Measured gain factors for 7 calibration scans with different machine gain settings. Each column is labeled with the prescribed gain vector (gx,gy,gz), normalized such that the default calibration is (1,1,1). Subplot A shows the raw measured gain vectors. The different values of the gains in the first column indicate an error in the default gain calibration values. To isolate the effect of changing the calibration values, subplot B shows the ratio of measured gains in each scan to the measured gain in the corresponding direction in the first series. In this plot, in each column the ratios of the gains are correct, but there is an error in the absolute scaling, presumably due to an error in estimating D. In subplot C this error is removed by multiplying each column by an appropriate factor. The RMS error in the relative gain measurements is about 6×104

Figure 6B shows the ratios of the measured gain in each gradient in each deliberately miscalibrated series to the measured gain in the corresponding gradient in the reference series.

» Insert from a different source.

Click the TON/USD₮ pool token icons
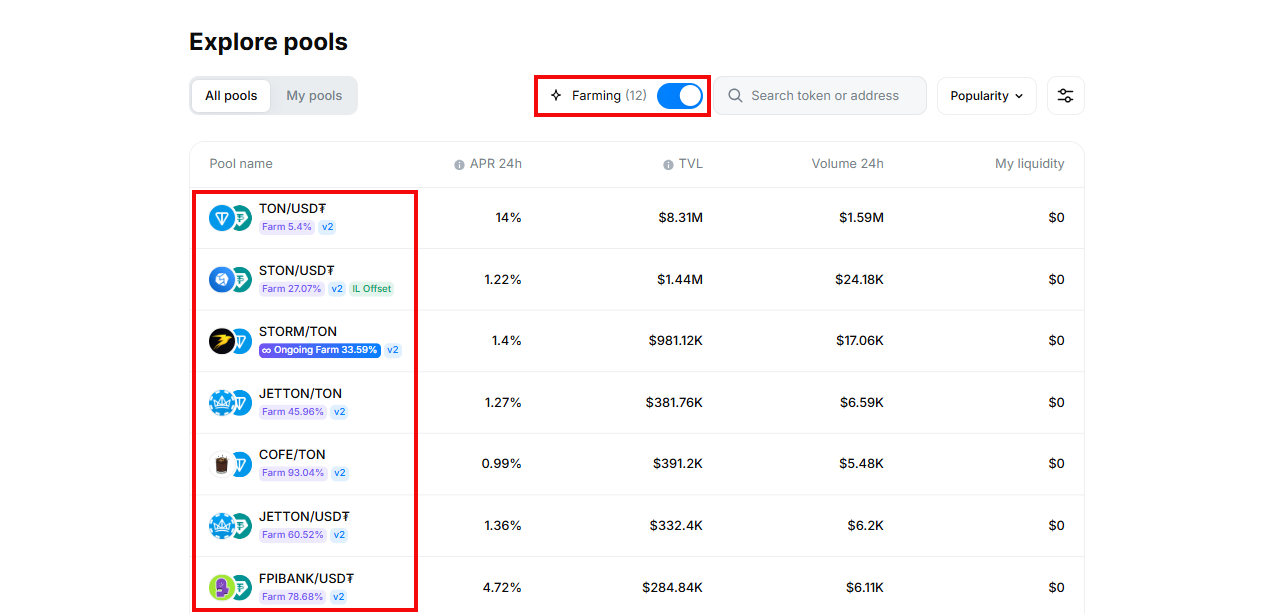 tap(230, 218)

The renormalization removes the effect of the initial miscalibration. This plot is hard to interpret because of errors in the determination of D, which changes during the course of the study due to RF heating of the phantom.

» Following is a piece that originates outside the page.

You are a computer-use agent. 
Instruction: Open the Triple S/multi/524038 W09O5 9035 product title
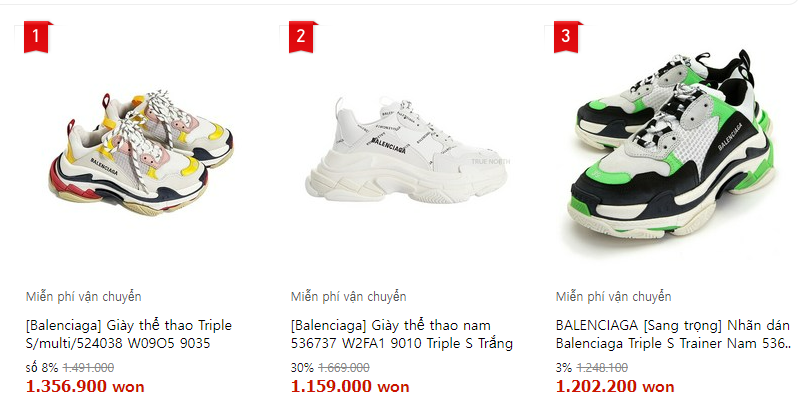[129, 334]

Figure 6C shows the same data renormalized to remove the effect of error in the determination of D. This plot shows how sensitive our method is to relative gradient miscalibration; the RMS error in the relative gain measurements is about 6×104.

The difference between the Figures 6 B and C are due to errors in the estimation of the diffusivity D. To examine this more closely, we acquired a series of 23 calibration datasets.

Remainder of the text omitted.